Thailand is a country with a long history of eating insects and, in recent years, the country has become an important base for insect farming and the insect processing industry. Several companies have debuted in this promising market, including Star Bugs Insect Food Product.

“My company entered this business by supplying paper egg trays to cricket farms, which are used to house crickets, as well as food to cricket farms. In 2016, we decided to buy mature crickets from our business partners to make fried crickets and sell them to domestic restaurants and pubs, and through our business partners,” explains Paijit Sangchai, founder of Star Bugs Insect Food Product, which also produces paper egg trays in Malaysia

“Several months later, we had another great business opportunity because foreign customers contacted the company and requested us to produce and supply them with cricket flour, which they used to make pasta,” he adds.

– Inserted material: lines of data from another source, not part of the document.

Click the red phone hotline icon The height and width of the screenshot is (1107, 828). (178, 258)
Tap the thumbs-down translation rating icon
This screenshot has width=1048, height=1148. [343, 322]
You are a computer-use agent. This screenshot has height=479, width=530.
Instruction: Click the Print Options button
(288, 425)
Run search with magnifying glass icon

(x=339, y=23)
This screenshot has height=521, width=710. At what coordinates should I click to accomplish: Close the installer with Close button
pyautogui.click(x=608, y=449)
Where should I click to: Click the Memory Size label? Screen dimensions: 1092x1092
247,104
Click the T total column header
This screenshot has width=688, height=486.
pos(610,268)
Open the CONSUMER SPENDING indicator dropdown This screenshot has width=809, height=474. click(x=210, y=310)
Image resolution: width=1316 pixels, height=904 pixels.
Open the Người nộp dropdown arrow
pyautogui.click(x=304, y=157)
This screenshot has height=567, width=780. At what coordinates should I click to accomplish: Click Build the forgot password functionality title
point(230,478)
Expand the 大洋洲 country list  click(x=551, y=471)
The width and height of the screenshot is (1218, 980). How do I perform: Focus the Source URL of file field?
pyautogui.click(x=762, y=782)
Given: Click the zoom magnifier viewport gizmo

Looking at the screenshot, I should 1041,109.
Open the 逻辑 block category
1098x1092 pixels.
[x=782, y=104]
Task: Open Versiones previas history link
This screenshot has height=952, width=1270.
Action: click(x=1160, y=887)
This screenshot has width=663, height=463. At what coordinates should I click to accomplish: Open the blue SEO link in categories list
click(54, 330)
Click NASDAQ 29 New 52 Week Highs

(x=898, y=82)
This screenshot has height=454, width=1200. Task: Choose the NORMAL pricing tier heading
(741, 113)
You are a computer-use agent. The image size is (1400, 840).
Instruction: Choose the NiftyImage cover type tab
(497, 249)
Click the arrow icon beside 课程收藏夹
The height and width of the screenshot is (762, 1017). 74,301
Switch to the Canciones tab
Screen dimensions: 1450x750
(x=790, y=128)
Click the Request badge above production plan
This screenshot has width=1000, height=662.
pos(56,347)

Currently, Star Bugs Insect Food Product offers raw materials (cricket flour) to its business partners, who make pasta, bakery products, ramen noodles and protein powder supplements, as well as producing and distributing products, including fried crickets, cricket flour and cricket pasta under its brand ‘Tar Bugs’.

Although there is an increasing number of potential competitors both from Thai and international companies, Sangchai is confident that his company will remain competitive in the long run.

“My company has diversified its product lines and completed the supply chain from a contract farming partnership, to raw material production, own brand production, OEM production and distribution,” he says. “We can control the quality of the raw material and our production also benefits from economies of scale.”

The company has nine contract farming partners in several Thai provinces, including Chachoengsao, Suphan Buri, Nakhon Sawan, Udon Thani and Khon Kaen, as well as customers in the US and Europe.

Moreover, Sangchai believes that the insect-based food market will grow further since increasingly health-conscious consumers are turning to insect-based food for protein. This conforms to research by Global Market Insight, which forecasts the edible insect market size is set to surpass US$ 710 million by 2024.

“Westerners are getting to know the benefit of protein from insects, and we have to continue to educate consumers in order to widen this market. The insect-consumption market in Europe and the US is growing faster than in Asia,” Sangchai says. “At THAIFEX 2018, we met potential buyers from several markets such as Australia, Hong Kong, China and Japan.”

To capture the opportunity in this fast-growing market, Sangchai plans to add more product lines including porridge, cricket soup powder and cricket instant noodle, as well as extending the company’s customer base.